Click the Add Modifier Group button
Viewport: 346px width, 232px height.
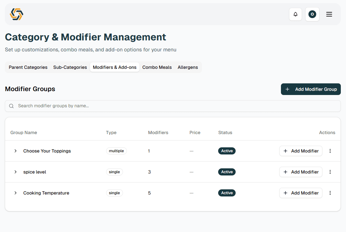tap(310, 89)
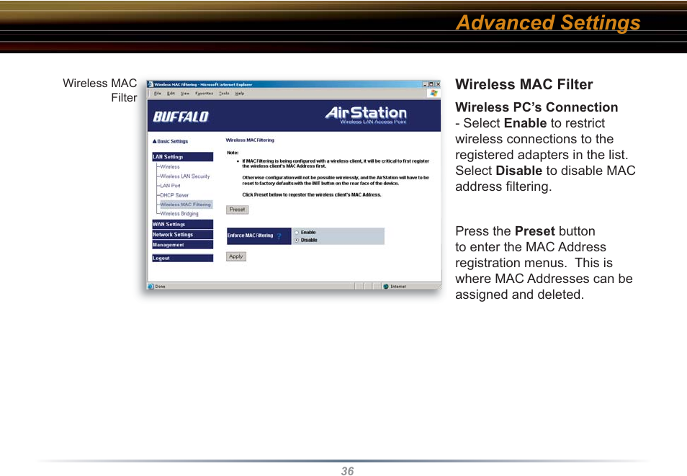The height and width of the screenshot is (476, 687).
Task: Click the Logout link in the sidebar
Action: 181,258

Problem statement
Reproduce the full listing verbatim so that only the pictures are missing.

Answer to this problem
Click the Add Modifier Group button
Viewport: 346px width, 232px height.
tap(310, 89)
The height and width of the screenshot is (476, 687).
Task: Click the Logout link in the sidebar
Action: 181,258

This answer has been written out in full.